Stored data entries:
****************************************

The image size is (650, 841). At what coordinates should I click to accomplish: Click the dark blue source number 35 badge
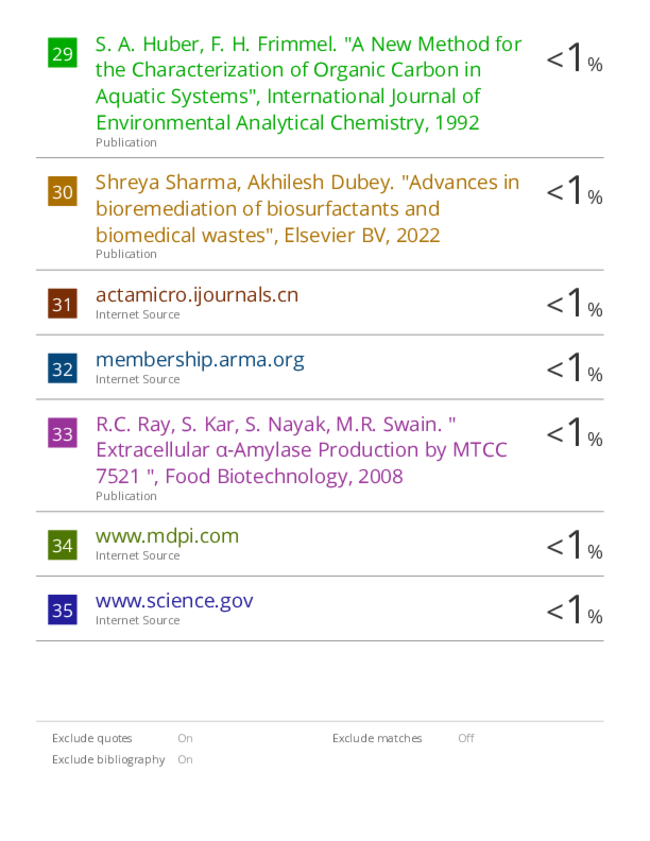[x=62, y=610]
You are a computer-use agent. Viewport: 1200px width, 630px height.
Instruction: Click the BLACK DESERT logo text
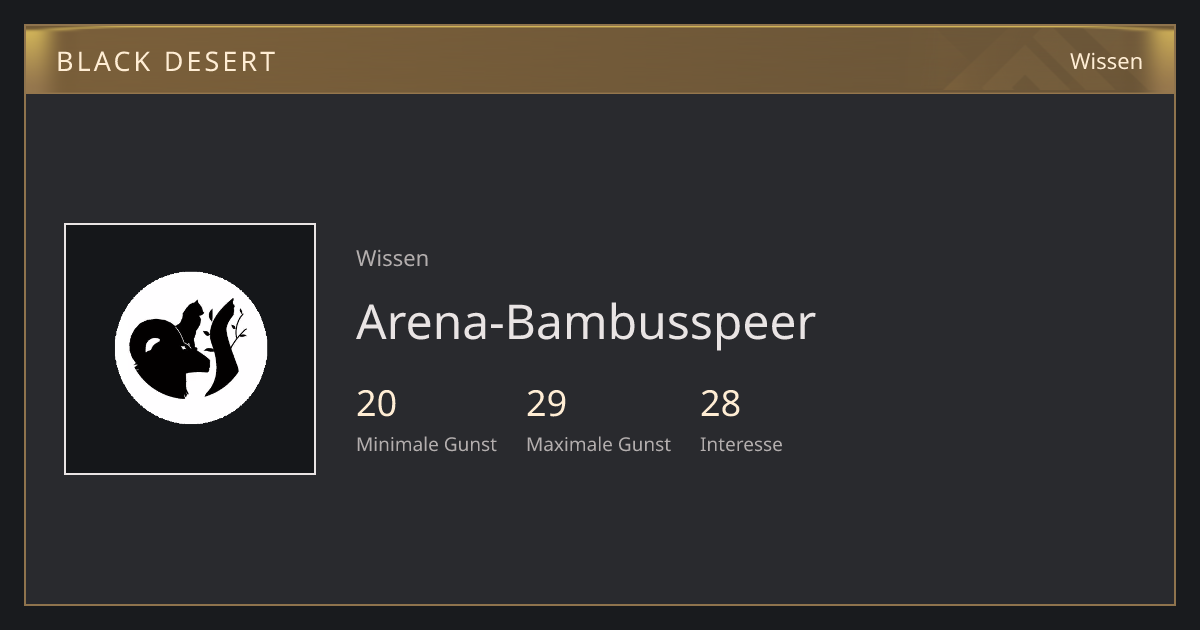click(x=166, y=61)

****************************************

Could you set down every entry again exactly as written, leaving out any pictures?

The image size is (650, 841). At what coordinates should I click to accomplish: Click the dark blue source number 35 badge
[x=62, y=610]
You are a computer-use agent. Viewport: 1200px width, 630px height.
Instruction: Click the BLACK DESERT logo text
click(x=166, y=61)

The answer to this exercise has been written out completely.